• YOUR ASSIGNMENT:
Go through the data and count the lines holding the string "Panel". Write only the number.

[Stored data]
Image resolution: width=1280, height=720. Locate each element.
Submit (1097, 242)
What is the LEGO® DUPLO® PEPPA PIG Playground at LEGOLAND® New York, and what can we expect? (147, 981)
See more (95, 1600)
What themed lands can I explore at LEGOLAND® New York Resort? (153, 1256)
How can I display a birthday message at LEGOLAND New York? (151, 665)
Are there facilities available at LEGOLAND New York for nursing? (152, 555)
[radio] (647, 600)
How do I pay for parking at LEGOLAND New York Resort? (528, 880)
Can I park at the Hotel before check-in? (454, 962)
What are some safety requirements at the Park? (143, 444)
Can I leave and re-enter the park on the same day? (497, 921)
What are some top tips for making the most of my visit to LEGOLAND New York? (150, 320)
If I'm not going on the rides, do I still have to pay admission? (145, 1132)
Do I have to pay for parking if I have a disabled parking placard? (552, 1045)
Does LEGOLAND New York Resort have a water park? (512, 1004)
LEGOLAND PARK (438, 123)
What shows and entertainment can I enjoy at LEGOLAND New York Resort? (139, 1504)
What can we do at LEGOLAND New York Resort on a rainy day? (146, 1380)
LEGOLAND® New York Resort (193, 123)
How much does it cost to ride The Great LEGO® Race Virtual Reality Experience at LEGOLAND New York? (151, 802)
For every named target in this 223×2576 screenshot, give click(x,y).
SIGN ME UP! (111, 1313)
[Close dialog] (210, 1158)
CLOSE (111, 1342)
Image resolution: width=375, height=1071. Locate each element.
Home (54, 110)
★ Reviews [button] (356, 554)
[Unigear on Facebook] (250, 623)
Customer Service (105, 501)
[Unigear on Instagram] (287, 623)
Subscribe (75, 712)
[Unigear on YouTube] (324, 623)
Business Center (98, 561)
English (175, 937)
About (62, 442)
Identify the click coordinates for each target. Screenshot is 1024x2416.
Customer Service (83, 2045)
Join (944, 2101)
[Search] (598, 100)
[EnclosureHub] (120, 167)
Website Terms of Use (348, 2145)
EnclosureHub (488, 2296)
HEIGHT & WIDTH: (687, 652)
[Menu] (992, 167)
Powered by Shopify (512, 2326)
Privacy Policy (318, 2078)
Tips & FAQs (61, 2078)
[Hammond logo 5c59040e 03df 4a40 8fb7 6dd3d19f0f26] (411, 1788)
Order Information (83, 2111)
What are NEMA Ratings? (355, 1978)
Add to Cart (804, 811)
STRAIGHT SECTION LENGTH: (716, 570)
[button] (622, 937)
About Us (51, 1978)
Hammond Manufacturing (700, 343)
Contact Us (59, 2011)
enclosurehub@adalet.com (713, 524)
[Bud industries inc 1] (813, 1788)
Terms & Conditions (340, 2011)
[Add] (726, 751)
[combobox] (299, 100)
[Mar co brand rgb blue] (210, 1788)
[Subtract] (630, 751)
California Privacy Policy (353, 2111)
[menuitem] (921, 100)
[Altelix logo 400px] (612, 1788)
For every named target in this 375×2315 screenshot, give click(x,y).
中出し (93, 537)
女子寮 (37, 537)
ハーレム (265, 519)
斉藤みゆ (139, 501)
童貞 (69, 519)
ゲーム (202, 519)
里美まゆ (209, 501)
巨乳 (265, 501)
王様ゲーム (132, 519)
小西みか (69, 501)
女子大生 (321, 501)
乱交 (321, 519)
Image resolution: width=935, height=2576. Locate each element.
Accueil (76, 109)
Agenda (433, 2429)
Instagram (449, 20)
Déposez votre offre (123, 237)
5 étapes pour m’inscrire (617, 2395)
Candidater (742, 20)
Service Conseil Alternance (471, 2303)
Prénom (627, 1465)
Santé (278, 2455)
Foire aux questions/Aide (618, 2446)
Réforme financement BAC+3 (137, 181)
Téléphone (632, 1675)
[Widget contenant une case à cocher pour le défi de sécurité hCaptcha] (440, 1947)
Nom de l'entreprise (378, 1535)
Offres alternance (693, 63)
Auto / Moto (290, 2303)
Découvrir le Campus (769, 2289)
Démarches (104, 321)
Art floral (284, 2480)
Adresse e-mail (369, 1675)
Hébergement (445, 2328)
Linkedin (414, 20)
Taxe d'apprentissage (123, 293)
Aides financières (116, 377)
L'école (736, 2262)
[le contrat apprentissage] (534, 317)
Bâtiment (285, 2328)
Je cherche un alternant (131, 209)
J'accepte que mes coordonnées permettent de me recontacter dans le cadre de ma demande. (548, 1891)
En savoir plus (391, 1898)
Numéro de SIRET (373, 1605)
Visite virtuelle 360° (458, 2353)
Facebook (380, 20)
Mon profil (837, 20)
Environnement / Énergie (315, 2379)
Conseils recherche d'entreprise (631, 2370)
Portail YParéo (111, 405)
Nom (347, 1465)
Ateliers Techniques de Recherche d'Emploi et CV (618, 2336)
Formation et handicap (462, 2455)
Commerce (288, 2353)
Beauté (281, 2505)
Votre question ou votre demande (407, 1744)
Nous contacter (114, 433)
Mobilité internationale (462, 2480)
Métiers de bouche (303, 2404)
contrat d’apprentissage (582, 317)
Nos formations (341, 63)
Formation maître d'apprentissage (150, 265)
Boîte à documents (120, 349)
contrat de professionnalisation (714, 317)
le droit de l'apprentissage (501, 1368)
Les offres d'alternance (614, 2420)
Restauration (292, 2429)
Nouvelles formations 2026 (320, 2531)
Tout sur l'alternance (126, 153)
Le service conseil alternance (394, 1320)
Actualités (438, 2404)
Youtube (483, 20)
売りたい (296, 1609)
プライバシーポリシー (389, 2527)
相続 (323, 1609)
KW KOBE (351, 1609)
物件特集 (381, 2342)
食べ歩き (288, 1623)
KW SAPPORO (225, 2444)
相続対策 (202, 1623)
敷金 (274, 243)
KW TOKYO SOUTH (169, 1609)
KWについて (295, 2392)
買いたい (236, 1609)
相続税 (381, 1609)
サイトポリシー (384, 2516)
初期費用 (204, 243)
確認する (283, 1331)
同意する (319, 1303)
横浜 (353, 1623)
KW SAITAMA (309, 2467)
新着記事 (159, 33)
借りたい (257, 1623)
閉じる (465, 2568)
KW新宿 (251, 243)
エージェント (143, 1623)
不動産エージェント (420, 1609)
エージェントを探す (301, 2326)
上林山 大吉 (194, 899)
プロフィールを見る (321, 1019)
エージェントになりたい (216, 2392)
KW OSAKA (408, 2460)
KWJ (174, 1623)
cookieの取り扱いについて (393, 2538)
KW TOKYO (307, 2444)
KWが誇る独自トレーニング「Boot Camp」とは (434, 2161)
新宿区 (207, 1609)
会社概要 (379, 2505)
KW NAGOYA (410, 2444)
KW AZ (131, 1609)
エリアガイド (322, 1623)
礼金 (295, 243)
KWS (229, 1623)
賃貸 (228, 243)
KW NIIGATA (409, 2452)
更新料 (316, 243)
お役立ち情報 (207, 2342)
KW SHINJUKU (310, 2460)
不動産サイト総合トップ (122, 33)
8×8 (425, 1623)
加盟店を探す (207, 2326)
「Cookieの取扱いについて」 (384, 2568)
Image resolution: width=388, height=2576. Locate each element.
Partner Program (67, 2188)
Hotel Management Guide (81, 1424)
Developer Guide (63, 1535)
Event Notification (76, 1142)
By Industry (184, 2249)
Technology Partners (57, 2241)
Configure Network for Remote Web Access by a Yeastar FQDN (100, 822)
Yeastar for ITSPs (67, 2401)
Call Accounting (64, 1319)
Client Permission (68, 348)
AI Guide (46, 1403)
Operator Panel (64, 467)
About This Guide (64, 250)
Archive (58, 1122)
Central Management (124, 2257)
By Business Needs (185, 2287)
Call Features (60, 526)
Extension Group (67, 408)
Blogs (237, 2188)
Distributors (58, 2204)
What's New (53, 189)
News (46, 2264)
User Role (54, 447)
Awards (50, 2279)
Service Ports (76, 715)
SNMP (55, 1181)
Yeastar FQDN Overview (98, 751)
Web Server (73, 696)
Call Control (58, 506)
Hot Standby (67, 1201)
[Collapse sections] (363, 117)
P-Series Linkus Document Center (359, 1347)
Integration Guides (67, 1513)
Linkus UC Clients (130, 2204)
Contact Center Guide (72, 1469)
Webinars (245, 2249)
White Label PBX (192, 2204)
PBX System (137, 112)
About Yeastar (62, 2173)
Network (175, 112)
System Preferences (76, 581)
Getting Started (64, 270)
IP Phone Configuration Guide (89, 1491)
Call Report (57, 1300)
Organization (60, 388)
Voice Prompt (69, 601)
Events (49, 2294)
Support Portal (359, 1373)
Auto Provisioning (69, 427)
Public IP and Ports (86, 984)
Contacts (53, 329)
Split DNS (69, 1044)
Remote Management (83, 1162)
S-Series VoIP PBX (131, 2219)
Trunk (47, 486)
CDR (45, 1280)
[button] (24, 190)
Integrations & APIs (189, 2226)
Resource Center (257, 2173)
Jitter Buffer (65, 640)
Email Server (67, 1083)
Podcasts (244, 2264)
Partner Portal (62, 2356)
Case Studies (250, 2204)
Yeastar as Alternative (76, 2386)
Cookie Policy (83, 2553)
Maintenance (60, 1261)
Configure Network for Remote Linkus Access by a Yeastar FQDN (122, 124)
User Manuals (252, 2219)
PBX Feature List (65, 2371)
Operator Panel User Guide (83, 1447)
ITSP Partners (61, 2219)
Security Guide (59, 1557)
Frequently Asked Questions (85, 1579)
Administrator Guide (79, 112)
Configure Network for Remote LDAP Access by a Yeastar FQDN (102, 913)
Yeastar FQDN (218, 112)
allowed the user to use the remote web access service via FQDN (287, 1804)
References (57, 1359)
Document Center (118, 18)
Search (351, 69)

• ANSWER TO THE PROBLEM:
2